Zhang Silai, a former head of pediatrics at Beijing Hospital of Integrated Traditional and Western Medicine, agreed, adding that dicyandiamide, or DCD, in contaminated milk powder from New Zealand, was an example of one substance that had escaped inclusion in the current regulations.
"It's an element that should not be allowed in milk, yet it's not on the forbidden list in China," she said. "We don't yet know what harm that element could have."
DCD is used to improve water quality on some farms by reducing nitrate levels, as well as cutting greenhouse gas emissions.
In September, traces of the chemical were discovered in products being exported from New Zealand.
The issue has received huge attention in China after it was exposed a week ago.
The New Zealand Ministry for Primary Industries has since insisted there is no food safety risk — however, many Chinese parents remain nervous of using imported products from New Zealand, especially after hearing that DCD has been linked to melamine, which was the chemical at the center of the contaminated baby formula scandal in 2008 in China.

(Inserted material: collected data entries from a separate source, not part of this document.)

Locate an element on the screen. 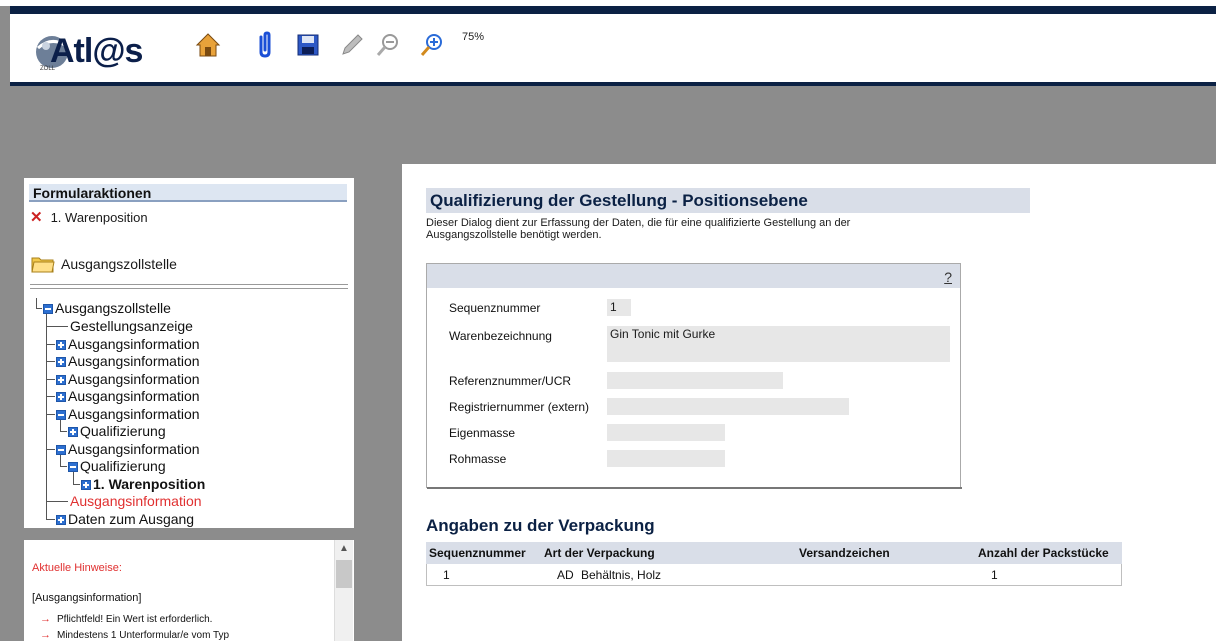 The image size is (1216, 641). scroll-up-icon: ▲ is located at coordinates (344, 549).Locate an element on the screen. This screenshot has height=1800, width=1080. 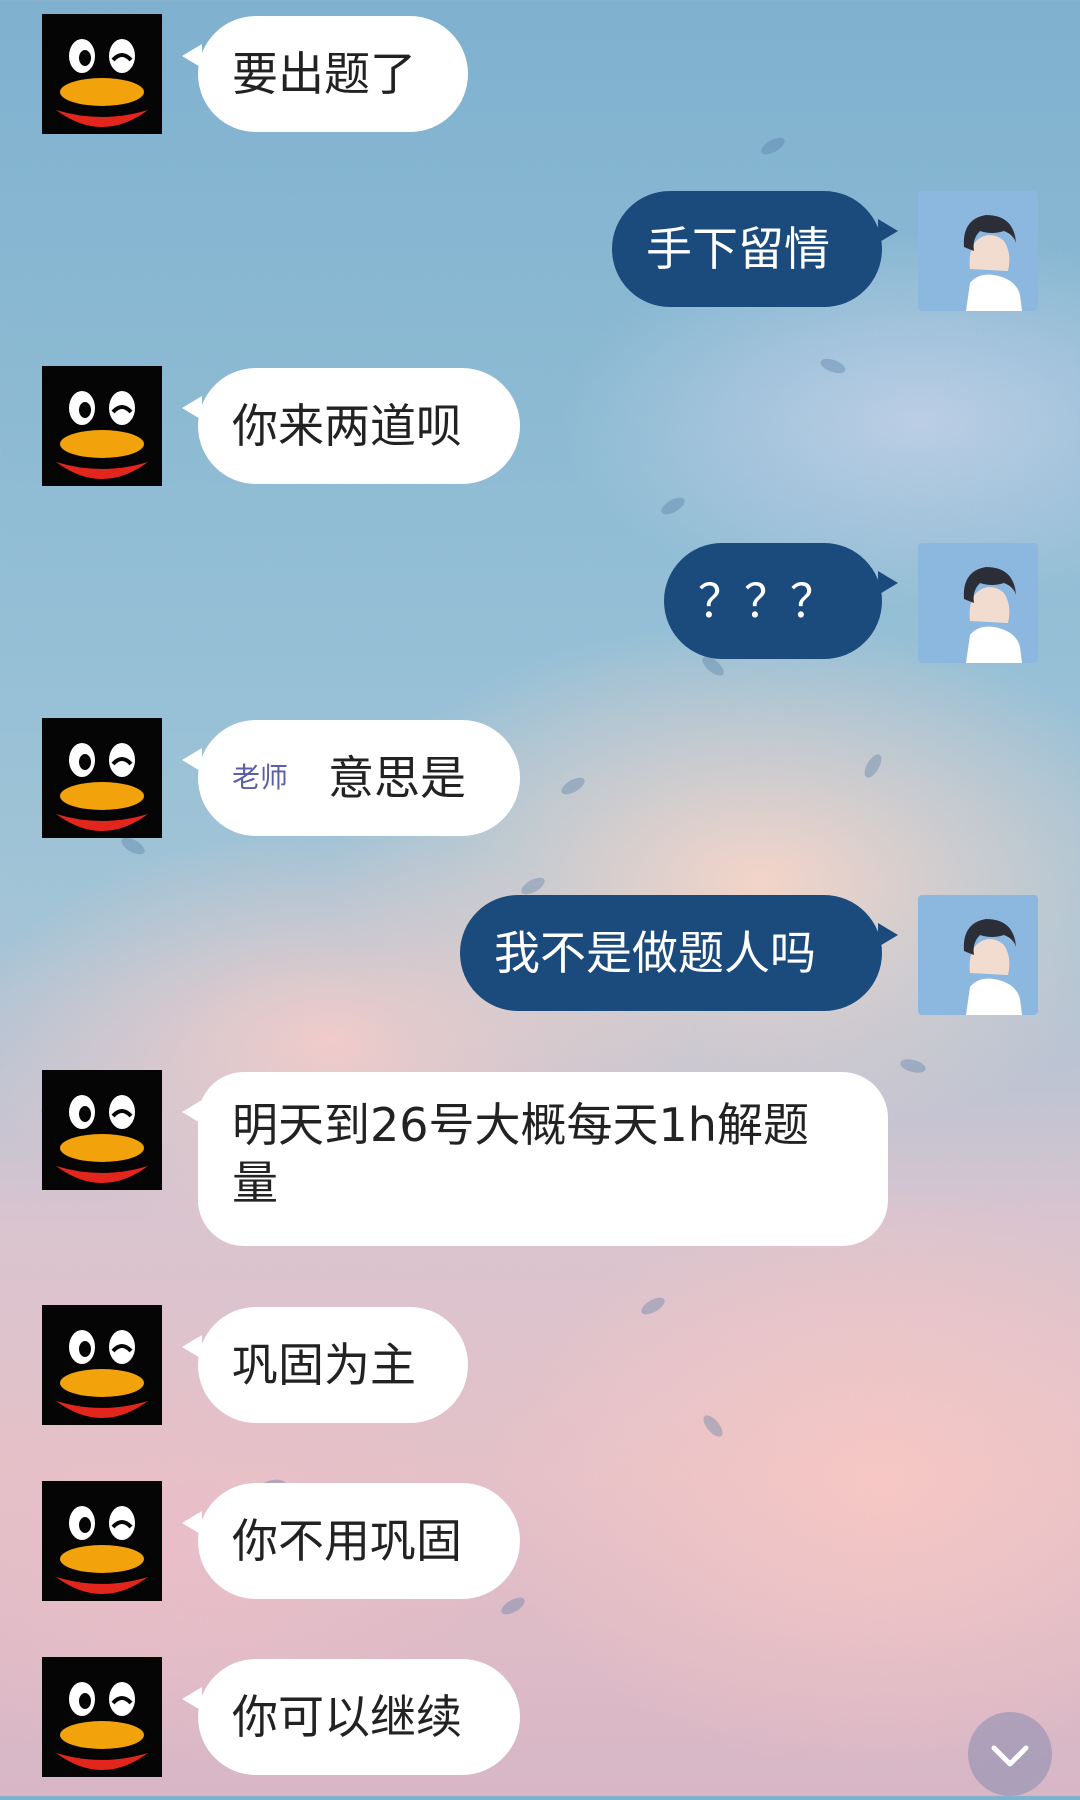
message-bubble: 手下留情 is located at coordinates (755, 249).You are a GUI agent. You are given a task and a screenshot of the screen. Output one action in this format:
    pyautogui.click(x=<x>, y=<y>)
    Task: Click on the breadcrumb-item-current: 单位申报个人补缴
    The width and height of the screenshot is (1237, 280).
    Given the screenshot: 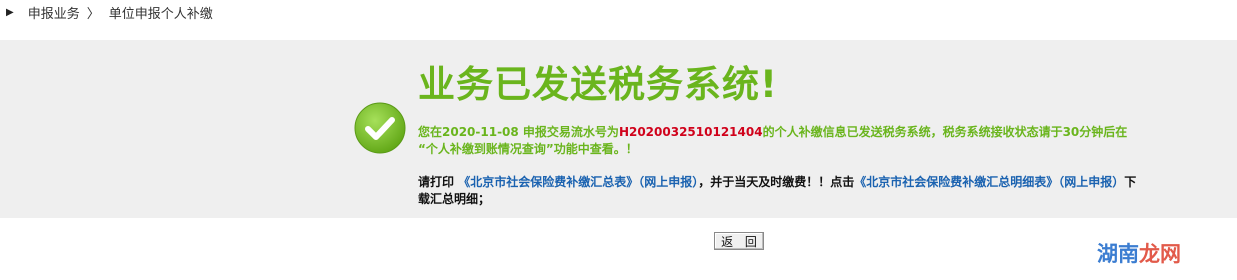 What is the action you would take?
    pyautogui.click(x=160, y=14)
    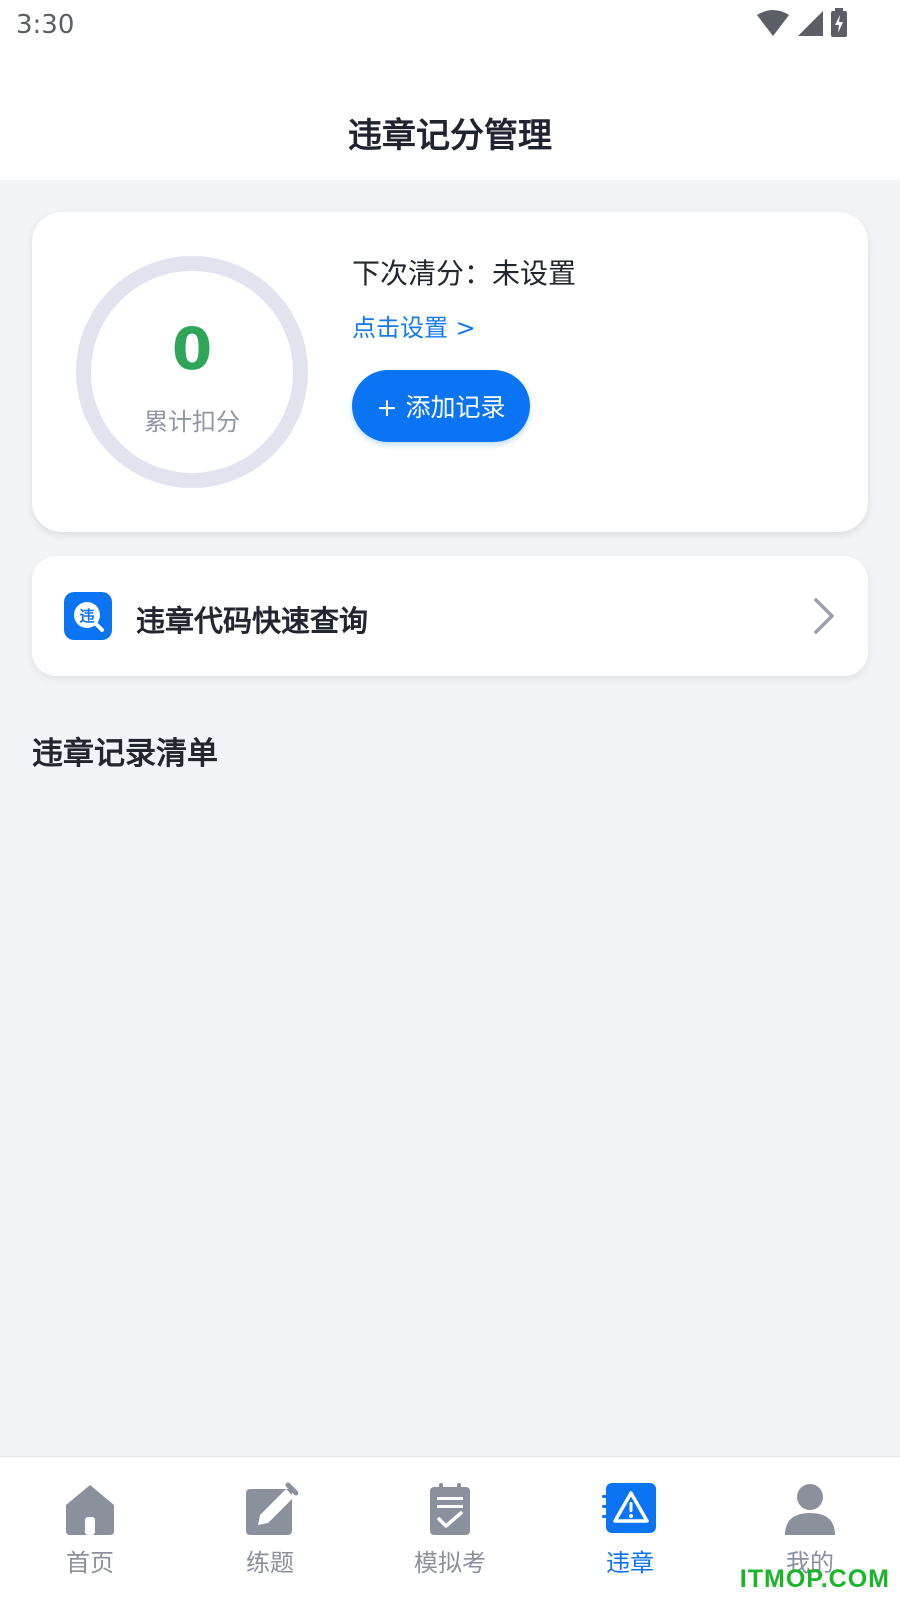  Describe the element at coordinates (630, 1563) in the screenshot. I see `tab-violation-label: 违章` at that location.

Both Wang and Zhang said they believed there was no need for parents to worry about milk powder from New Zealand, because of the tiny quantities of the substance involved.
A person weighing 60 kg would have to drink more than 130 liters of the milk to be over the European Commission's acceptable daily intake of DCD, and "considerably" more to have adverse health effects, said Wayne McNee, director-general of New Zealand's Ministry for Primary Industries, last week.